We implemented a school-based transdiagnostic universal prevention program after nationwide school closures were implemented in Japan. Regarding the COVID-19 pandemic, the Up2-D2 had two main strengths. First, it is a universal prevention program applicable for all children and adolescents. During the pandemic and school closures, most children and adolescents have been exposed to the risk of deteriorating mental health problems, especially anxiety. However, a systematic review (Samji et al., 2021) reported that several researchers have noted a decrease in the utilization of mental health services during the COVID-19 pandemic. Therefore, a universal preventive intervention for schools can significantly improve access to mental health support for children and adolescents. Second, this program has a transdiagnostic perspective on both internalizing and externalizing problems, both of which have been affected during lockdowns and pandemic-related school closures (Kishida et al., 2021; Panda et al., 2021). Although previous transdiagnostic prevention programs have primarily focused on internalizing problems such as anxiety and depression (Essau et al., 2014, 2019; Martinsen et al., 2019; Loevaas et al., 2020), the Up2-D2 can be applied to both internalizing and externalizing problems, and its effectiveness has been confirmed, especially in children who show higher anxiety symptoms. However, its universal effectiveness has been indicated only for anxiety, but not for depression and anger in this study. The range of mental health outcomes for which the transdiagnostic universal intervention program could be effective needs to be examined and discussed in the future.

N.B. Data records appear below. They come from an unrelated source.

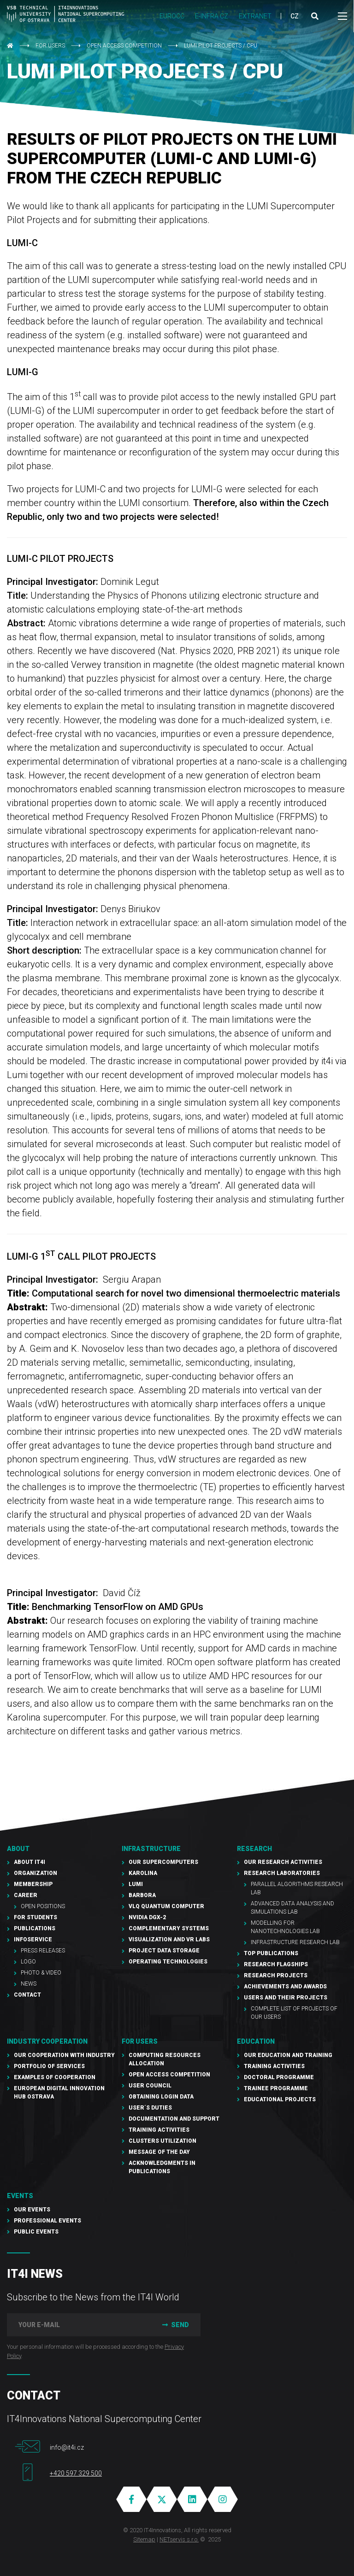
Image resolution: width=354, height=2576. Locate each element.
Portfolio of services (49, 2066)
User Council (150, 2085)
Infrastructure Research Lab (295, 1942)
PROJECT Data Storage (164, 1950)
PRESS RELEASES (43, 1950)
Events (20, 2195)
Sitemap (144, 2539)
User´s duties (150, 2107)
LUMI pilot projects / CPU (220, 45)
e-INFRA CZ (211, 16)
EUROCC (171, 16)
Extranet (255, 16)
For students (35, 1917)
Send (174, 2324)
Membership (33, 1884)
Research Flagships (276, 1964)
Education (256, 2041)
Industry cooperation (47, 2041)
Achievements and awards (285, 1986)
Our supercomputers (163, 1862)
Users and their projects (285, 1997)
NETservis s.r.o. (179, 2539)
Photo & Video (41, 1972)
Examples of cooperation (54, 2077)
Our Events (32, 2209)
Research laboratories (282, 1873)
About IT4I (29, 1862)
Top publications (271, 1953)
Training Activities (159, 2130)
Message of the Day (159, 2152)
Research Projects (275, 1975)
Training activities (274, 2066)
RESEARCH (254, 1848)
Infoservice (33, 1939)
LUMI (136, 1884)
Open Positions (43, 1906)
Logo (28, 1961)
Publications (34, 1928)
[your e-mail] (77, 2324)
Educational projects (280, 2099)
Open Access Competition (124, 45)
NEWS (28, 1984)
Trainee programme (276, 2088)
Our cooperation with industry (64, 2055)
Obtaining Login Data (161, 2096)
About (18, 1848)
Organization (35, 1873)
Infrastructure (151, 1848)
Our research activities (283, 1862)
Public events (36, 2231)
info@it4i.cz (67, 2447)
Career (25, 1895)
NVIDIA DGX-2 (147, 1917)
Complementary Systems (169, 1928)
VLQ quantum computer (166, 1906)
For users (50, 45)
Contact (27, 1995)
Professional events (47, 2220)
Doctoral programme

This study had several limitations. First, we did not measure fear of the pandemic or school closure; thus, their association with the anxiety measured in this study is unclear. The use of a scale specific to COVID-19-related anxiety should be considered. Second, we did not include a control group in this study due to a practical limitation (i.e., immediately after nationwide school closure), and the possibility of spontaneous recovery of symptoms could not be denied. Third, only self-reported questionnaires were used. A wide range of indicators, such as diagnostic interviews, parent ratings, teacher ratings, and behavioral indicators, is needed in future studies. Fourth, we did not receive information on the extent to which teachers guided children based on the handouts we provided. In the future, it is necessary to measure the procedures implemented during follow-up using countable indicators.

Despite the limitations, this is the first study to demonstrate the effectiveness of a school-based transdiagnostic universal prevention intervention for mental health problems immediately after the nationwide school closure in Japan. Although future rigorous controlled trials are warranted, this study found that the program was effective for anxiety, and its effects were maintained at follow-ups. Especially, adolescents who showed high anxiety symptoms immediately after the nation-wide school closure decreased their anxiety and reached the normative level after the implementation of a universal prevention program. The pandemic has negatively affected various mental health problems in many children and adolescents worldwide. Thus, the implementation of a transdiagnostic universal prevention program in schools should be considered as an avenue to support children, adolescents, and teachers during the COVID-19 era.